Une mère de famille grièvement blessée à Selembao lors d’une attaque criminelle
L’insécurité se porte bien dans la ville de Kinshasa, capitale de la République démocratique du Congo, malgré les efforts de la police pour rassurer la population. La criminalité mêlée au banditisme urbain caractérisé par le phénomène « kuluna » fait désormais partie du vécu quotidien de la population.

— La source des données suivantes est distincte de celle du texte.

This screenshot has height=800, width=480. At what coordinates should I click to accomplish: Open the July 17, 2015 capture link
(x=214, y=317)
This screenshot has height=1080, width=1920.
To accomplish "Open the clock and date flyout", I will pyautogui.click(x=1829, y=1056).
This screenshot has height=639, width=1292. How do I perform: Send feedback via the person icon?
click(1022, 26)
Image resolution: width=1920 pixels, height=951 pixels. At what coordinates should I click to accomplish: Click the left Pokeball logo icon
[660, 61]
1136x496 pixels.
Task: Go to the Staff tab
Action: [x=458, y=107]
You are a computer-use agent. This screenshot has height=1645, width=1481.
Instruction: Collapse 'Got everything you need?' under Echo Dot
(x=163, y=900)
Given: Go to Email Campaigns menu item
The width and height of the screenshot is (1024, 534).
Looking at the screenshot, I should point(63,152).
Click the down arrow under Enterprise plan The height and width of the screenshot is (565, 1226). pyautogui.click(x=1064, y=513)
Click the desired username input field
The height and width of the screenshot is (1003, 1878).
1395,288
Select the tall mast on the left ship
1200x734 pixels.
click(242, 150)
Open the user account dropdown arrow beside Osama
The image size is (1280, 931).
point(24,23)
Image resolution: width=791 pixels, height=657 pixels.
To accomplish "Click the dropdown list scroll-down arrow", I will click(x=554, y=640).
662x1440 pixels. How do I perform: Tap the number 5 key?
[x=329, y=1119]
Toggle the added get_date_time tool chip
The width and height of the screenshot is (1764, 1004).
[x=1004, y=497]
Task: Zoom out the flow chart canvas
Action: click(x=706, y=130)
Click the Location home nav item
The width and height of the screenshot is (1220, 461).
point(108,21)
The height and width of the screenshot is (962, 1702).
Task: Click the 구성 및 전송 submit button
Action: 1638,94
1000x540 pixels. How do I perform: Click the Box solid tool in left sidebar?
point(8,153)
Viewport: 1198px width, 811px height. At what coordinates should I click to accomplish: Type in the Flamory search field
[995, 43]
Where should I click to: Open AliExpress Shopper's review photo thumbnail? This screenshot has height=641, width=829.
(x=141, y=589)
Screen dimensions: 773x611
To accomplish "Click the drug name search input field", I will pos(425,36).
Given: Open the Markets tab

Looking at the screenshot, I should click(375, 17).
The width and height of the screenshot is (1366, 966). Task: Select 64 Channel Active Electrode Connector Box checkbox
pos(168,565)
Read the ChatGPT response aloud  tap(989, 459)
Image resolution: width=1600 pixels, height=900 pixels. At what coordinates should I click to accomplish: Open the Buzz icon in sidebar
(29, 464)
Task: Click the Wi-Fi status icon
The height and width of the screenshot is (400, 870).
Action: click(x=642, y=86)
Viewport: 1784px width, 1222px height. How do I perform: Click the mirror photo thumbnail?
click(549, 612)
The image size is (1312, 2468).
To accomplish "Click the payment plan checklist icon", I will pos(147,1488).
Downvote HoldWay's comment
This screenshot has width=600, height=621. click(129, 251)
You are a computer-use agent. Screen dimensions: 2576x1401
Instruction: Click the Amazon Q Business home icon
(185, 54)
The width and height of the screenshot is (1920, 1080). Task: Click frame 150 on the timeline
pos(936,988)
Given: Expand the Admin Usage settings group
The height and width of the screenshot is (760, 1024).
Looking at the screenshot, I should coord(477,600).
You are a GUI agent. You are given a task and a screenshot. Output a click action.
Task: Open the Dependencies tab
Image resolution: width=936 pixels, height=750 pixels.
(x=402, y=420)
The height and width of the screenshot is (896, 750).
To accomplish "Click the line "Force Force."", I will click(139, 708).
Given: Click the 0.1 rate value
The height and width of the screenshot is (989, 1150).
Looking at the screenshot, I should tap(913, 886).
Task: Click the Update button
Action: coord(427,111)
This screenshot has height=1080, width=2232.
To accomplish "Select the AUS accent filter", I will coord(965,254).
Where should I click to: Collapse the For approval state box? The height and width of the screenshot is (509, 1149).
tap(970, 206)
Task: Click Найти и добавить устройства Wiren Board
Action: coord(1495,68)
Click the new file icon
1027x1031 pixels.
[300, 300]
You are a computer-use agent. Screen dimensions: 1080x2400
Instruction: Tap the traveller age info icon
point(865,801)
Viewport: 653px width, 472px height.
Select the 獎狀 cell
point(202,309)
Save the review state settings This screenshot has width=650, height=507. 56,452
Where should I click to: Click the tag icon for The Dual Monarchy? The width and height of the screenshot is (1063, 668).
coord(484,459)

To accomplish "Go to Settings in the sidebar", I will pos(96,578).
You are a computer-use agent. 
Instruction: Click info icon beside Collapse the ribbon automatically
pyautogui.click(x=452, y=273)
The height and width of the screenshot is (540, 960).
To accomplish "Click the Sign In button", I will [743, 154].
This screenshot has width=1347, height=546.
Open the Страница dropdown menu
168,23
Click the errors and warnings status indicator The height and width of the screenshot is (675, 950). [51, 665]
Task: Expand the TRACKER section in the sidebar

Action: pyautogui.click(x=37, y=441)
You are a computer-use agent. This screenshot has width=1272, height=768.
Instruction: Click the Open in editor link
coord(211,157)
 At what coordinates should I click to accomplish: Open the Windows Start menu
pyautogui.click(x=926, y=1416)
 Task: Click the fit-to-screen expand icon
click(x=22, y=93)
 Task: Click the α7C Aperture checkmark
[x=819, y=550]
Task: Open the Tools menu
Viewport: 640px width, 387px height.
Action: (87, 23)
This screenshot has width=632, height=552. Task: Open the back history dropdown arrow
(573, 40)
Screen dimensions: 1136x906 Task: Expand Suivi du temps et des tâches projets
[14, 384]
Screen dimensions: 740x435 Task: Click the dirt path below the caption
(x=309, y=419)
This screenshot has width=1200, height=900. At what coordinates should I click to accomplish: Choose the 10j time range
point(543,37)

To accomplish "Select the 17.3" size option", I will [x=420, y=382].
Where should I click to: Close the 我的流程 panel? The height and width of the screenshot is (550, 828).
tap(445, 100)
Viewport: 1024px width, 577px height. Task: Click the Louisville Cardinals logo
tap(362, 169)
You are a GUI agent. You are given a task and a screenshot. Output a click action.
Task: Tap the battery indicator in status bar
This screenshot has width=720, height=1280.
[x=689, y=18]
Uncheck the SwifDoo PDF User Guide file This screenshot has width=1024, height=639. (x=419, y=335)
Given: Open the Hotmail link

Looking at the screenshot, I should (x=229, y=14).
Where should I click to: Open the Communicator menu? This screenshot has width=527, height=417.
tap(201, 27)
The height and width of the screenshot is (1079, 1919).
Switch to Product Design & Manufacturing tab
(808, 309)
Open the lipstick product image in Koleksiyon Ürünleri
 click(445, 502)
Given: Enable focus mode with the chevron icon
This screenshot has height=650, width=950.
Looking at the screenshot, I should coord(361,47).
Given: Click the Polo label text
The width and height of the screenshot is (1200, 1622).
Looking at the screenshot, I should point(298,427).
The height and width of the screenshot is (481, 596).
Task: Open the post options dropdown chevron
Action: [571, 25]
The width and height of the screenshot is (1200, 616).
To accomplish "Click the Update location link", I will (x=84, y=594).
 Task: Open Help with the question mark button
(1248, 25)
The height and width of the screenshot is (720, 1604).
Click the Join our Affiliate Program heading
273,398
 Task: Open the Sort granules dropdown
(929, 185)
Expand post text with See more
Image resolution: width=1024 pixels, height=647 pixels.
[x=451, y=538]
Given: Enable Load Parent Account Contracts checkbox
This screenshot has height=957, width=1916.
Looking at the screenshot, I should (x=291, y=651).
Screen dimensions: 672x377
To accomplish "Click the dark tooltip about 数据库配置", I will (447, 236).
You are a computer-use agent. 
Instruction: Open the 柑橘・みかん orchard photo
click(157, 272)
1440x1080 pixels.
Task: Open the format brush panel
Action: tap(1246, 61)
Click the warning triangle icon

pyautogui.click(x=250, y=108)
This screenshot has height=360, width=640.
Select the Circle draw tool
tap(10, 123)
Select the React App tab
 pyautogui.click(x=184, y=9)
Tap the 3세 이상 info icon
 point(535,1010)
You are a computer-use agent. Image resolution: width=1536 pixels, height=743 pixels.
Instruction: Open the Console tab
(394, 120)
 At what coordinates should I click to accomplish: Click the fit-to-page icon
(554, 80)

L’un des derniers cas qui illustrent cette malheureuse situation d’insécurité dans la capitale congolaise est cette attaque criminelle perpétrée dans la nuit du 4 au 5 février 2024 dernier dans une résidence situé au numéro 13 A de la 2ème Rue du quartier Mbala dans la commune de Selembao, non loin de l’Université pédagogique nationale (UPN) où une mère de famille a été grièvement blessée après avoir été attaquée en pleine nuit avec ses enfants.

«J’ai a été attaquée chez moi à la maison avec les enfants, par une dizaine de bandits armés de fusils, couteaux et machetes, durant la nuit de dimanche 4/2 au lundi 5/2/2024, de 2h00 à 3h00 du matin, sans le secours de la police ni des gens du quartier. Les assaillants m’ont a grièvement blessée en me menaçant avec les enfants », nous a raconté Madame Tsava Anastasie que ses proches appellent affectueusement Ma Nancy.

A l’en croire les bourreaux étaient armées. Ils ont dévalisé la maison, emportant tout l’argent de ménage et plusieurs biens de valeur dont les appareils cellulaires, poste récepteur radio, accumulateur d’énergie électronique communément appelé « power bank », des bijoux. Avant de commettre leur forfait, ces criminels ont cassé la porte d’entrée de la maison et les vitres des fenêtres, puis sont entrés.«J’ai été brutalisée et les enfants aussi », a -t-elle poursuivi dans son témoignage avant d’ajouter que les mêmes criminels ne se sont pas empêchés d’harceler les enfants. Cette sale besogne a été commise au moment où son mari était en formation à l’extérieur du pays.
Malgré les cris de détresse poussés par la pauvre dame et et les enfants, les éléments de la police qui étaient non loin du lieu du crime ne sont pas intervenus. « Et les voisins non plus ne pouvaient rien faire par crainte d’être tué par ces criminels armés. Nous avons déserté la maison que nous louons par crainte de la récidive de la part de ces bandits », fait savoir Madame Tsava.